**Exercise prompt**.
Reproduce only the lines below from the line containing "This screenshot has height=345, width=659." to the line containing "You are a GUI", exactly as written, with both end lines kept. Omit the pictures.

**Data in this exercise**.
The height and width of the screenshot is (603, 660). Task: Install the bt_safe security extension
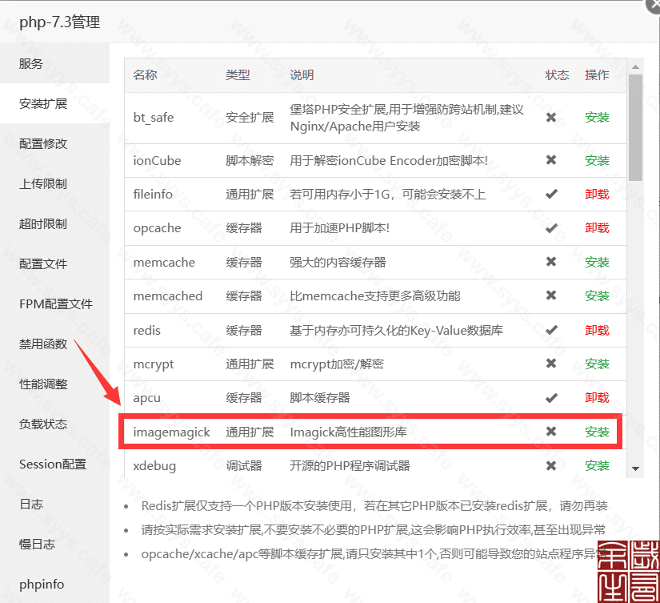(597, 118)
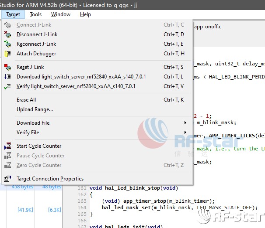265x228 pixels.
Task: Click the 458 bytes size value
Action: tap(22, 187)
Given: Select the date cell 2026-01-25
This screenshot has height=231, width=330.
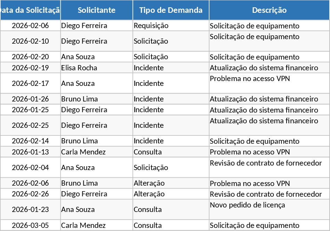Looking at the screenshot, I should click(x=30, y=110).
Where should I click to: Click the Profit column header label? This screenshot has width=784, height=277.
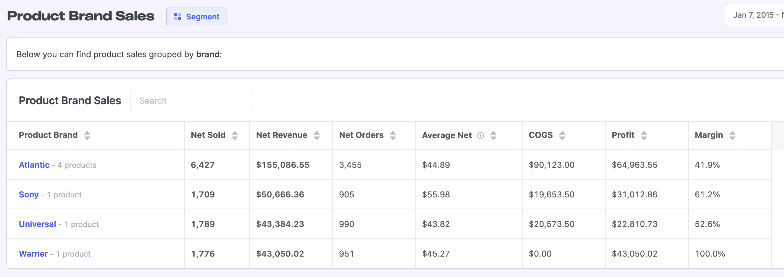tap(623, 135)
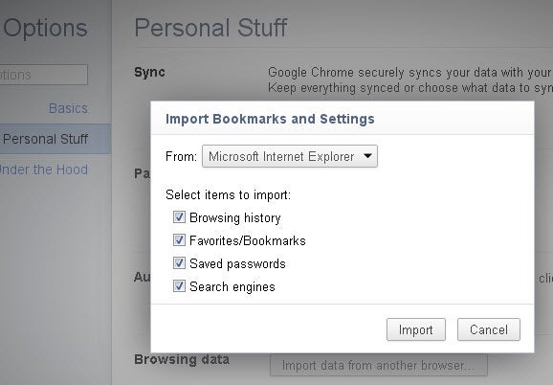Click the Import button in the dialog
This screenshot has width=553, height=385.
(416, 329)
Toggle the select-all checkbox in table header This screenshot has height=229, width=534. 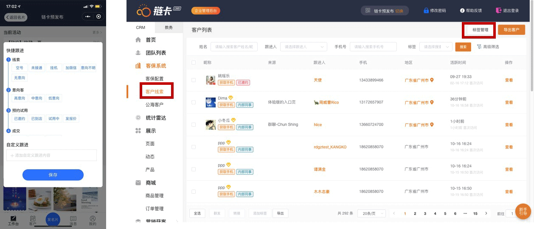tap(194, 62)
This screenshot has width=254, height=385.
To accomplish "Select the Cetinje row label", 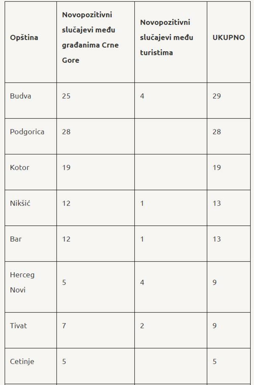I will (x=22, y=362).
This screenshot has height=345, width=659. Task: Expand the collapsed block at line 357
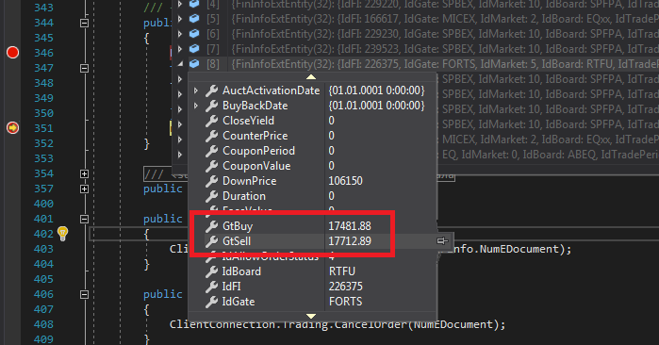tap(85, 189)
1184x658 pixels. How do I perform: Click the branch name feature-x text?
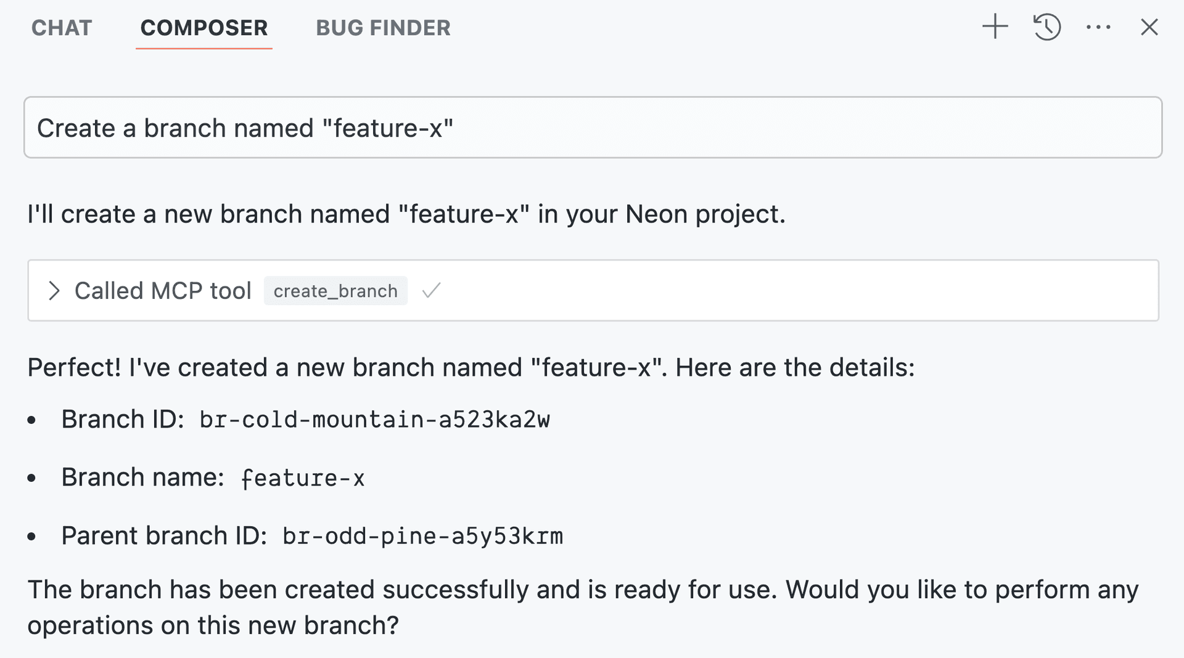pyautogui.click(x=302, y=477)
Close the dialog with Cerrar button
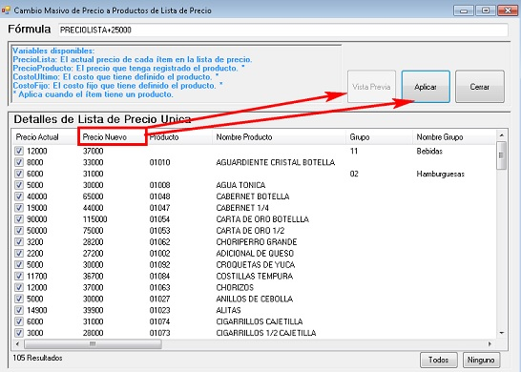Screen dimensions: 521x372 tap(479, 87)
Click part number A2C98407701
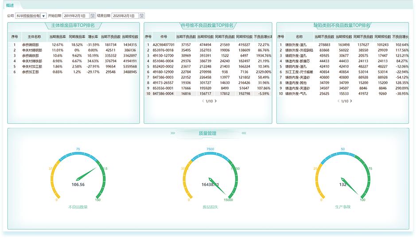Image resolution: width=416 pixels, height=238 pixels. [x=163, y=45]
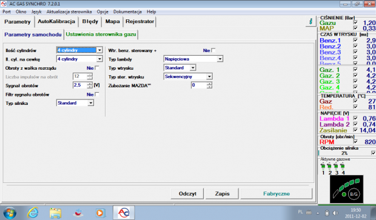Click the Fabryczne button
Image resolution: width=376 pixels, height=220 pixels.
(277, 194)
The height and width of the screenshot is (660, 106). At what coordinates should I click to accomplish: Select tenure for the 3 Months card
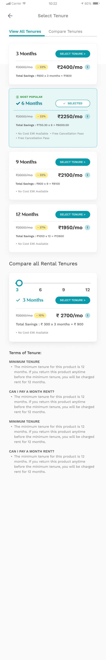click(x=73, y=54)
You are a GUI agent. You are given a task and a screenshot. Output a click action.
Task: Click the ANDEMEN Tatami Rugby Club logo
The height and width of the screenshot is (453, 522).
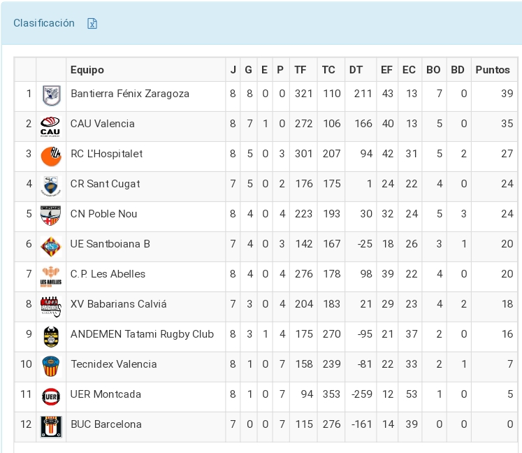tap(50, 336)
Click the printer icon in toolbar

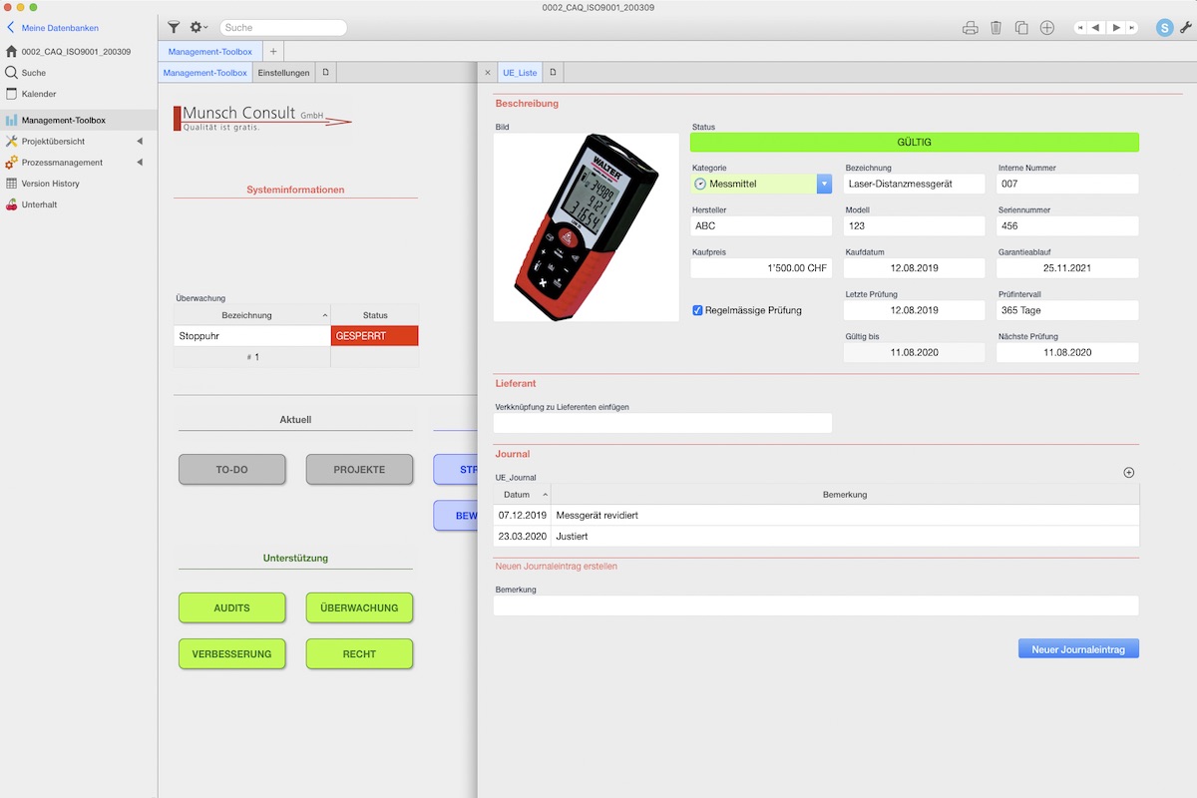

**Solution for this exercise**.
This screenshot has height=345, width=659. Task: Expand the collapsed block at line 357
tap(85, 189)
1184x658 pixels. How do I perform: Click the branch name feature-x text?
pyautogui.click(x=302, y=477)
Close the dialog with Cerrar button
Screen dimensions: 521x372 tap(479, 87)
Click part number A2C98407701
Image resolution: width=416 pixels, height=238 pixels. [x=163, y=45]
Click the Fabryczne button
Image resolution: width=376 pixels, height=220 pixels.
(277, 194)
The height and width of the screenshot is (660, 106). At what coordinates should I click to accomplish: Select tenure for the 3 Months card
click(x=73, y=54)
You are a GUI agent. You are given a task and a screenshot. Output a click action.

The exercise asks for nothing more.